The climate world celebrated the passage of President Biden’s Inflation Reduction Act this week as the largest US investment to fight global warming in history became law, triggering $369bn (£312bn) in new spending on clean energy strategies.

But Republican opposition to the law – not one politician in either chamber of Congress voted for it – stood out as a singular, petulant, flip off to Mother Nature just as she begins to exert the full force of her environmental devastation. Much of it in their red states.

Even as Biden signed the bill into law, the federal government was imposing drastic water cuts in the American west and Mexico from the depleted Colorado River, targeting traditional red states Arizona and Nevada (despite their recent election record of voting for the Democrats).

A new study by the non-profit First Street Foundation also came out claiming that in less than 30 years a “heat belt” will settle over the midwestern US, from Texas to Wisconsin, where temperatures will routinely hit 100 F (37.8C), and at least one day a year hit 125F (51.7C). The belt is expected to cover a dozen states in the centre of the country, 11 of which are red states.

Yet in America’s screwy political system in the post-truth era, Republican politicians typically rail against climate spending and even climate science as a progressive extravagance set to take their jobs and kick inflation higher with more spending.

The audacity it takes to put one’s political interests ahead of the visible effects of that position on their home and constituencies is staggering.

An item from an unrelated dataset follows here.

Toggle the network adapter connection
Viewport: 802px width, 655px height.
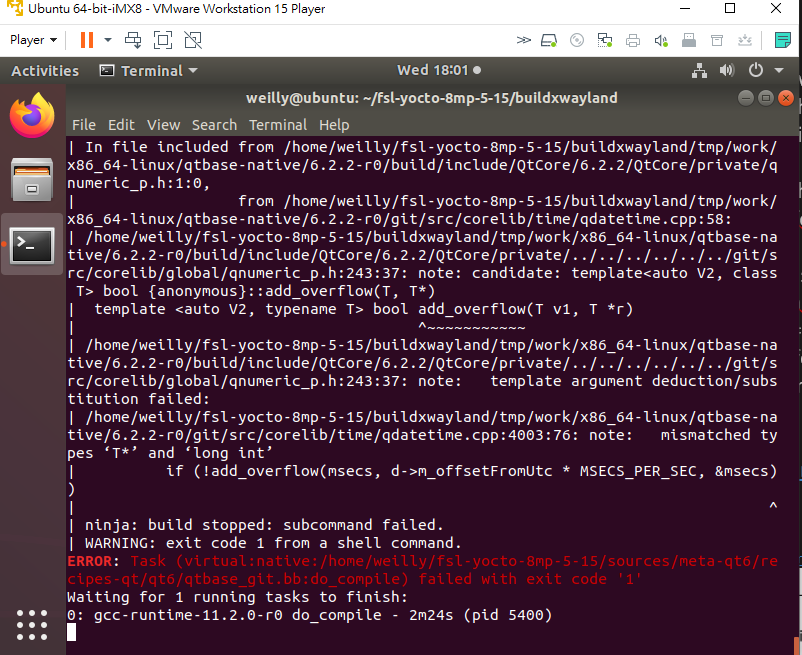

Yet now that we are moving from the era of climate culture wars to active defensive measures against global warming, the emotional politics employed by the party will be severely tested.

Even with the drought in the west, heatwaves in the south and east, and indiscriminate flooding across the country in places from Las Vegas and Death Valley to Kentucky and Missouri, climate change ranks poorly in voter priorities. That hasn’t changed this midterm season.

While it is mentioned more – often in bizarre references such as Rep Marjorie Taylor Greene’s (a Republican congresswoman for Georgia) assertion that solar and wind energy don’t work at night, everything pales, including abortion, to the traditional No. 1 issue of the economy as far as voters are concerned.

But here’s the rub. Global warming is becoming an economic issue, not just for the Feds and states, but cities, towns and individual neighbourhoods. The water cuts out west will impact $15bn (£12.7bn) worth of agriculture, reducing irrigation to farms and causing shortages of crops of all kinds. Water rationing, already in California and many western states, will soon become the norm.

Flooding and wildfires will soon leave vast amounts of homeowners without insurance, forced to depend on their states’ underfunded insurance rescue plans or the federal government for relief. In Europe this summer, facing unprecedented heatwaves, air conditioning is being rationed in Spain, hosepipe bans have been enacted in the UK, and energy production to electric grids in Germany and France frantically kicked up ahead of expected winter shortages.

The transition taking place now will move us from a 50-year period of debating the existence of climate change and the affordability of fighting it, to a period of real-world loss of resources and sacrifice, what experts call mitigation, the actual fight. While the Biden plan bets heavily on technologies such as electric cars, offshore wind, and carbon storage and removal to help us reduce future greenhouse gas emissions, the damage from the emissions we’ve already released is beginning to hit hard.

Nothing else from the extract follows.